Updated on 2025-08-06 GMT+08:00

Manually Deploying Hadoop (Linux)

Overview

This section guides you through the manual deployment of Hadoop on a Linux ECS. Apache Hadoop is a Java-based, distributed open source software framework. It allows users to develop distributed applications using high-speed computation and storage provided by clusters without knowing the underlying details of the distributed system. The core components of Hadoop include Hadoop Distributed File System (HDFS) and MapReduce.

  • HDFS: a distributed file system that can store and read application data in a distributed way.
  • MapReduce: a distributed computing framework. It allocates computing tasks to servers in a cluster, splits the computing tasks (in Map and Reduce) and performs distributed computing based on JobTracker.

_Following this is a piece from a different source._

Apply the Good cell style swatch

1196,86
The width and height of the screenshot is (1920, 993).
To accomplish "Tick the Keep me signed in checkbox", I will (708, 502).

For more information, visit the Apache Hadoop official website.

Prerequisites

  • You have purchased an ECS and bound an EIP to it.
  • The rule listed in the following table has been added to the security group that the target ECS belongs to. For details, see Adding a Security Group Rule.
    Table 1 Security group rules

    Direction

    Priority

    Action

    Type

    Protocol & Port

    Source

    Inbound

    1

    Allow

    IPv4

    TCP: 8088

    0.0.0.0/0

    Inbound

    1

    Allow

    IPv4

    TCP: 9870

    0.0.0.0/0

Process

The process of deploying Hadoop on a Linux ECS is as follows:

  1. Install JDK.
  2. Configure SSH password-free login.
  3. Install Hadoop.
  4. Configure Hadoop.
  5. Start Hadoop.

Procedure

  1. Log in to the ECS.
  2. Install JDK.

    1. Run the following command to download the JDK 1.8 installation package:
      wget https://download.java.net/openjdk/jdk8u41/ri/openjdk-8u41-b04-linux-x64-14_jan_2020.tar.gz
    2. Run the following command to decompress the downloaded JDK 1.8 installation package:
      tar -zxvf openjdk-8u41-b04-linux-x64-14_jan_2020.tar.gz
    3. Run the following command to move and rename the JDK installation package.

      In this example, the JDK installation package is renamed java8. You can use other names as required.

      sudo mv java-se-8u41-ri/ /usr/java8
    4. Run the following commands to configure Java environment variables.

      If you rename the JDK installation package, replace java8 in the following commands with the actual name.

      sudo sh -c "echo 'export JAVA_HOME=/usr/java8' >> /etc/profile"
      sudo sh -c 'echo "export PATH=\$PATH:\$JAVA_HOME/bin" >> /etc/profile'
      source /etc/profile
    5. Run the following command to verify the installation:
      java -version

      The JDK package has been installed if the following information is displayed.

  3. Configure SSH password-free login.

    1. Run the following command to create a public key and a private key:
      ssh-keygen -t rsa

      Press Enter for three times. If the following information is displayed, the public and private keys have been created.

    2. Run the following commands to add the public key to the authorized_keys file:
      cd .ssh
      cat id_rsa.pub >> authorized_keys

  4. Install Hadoop.

    1. Run the following commands to download the Hadoop installation package.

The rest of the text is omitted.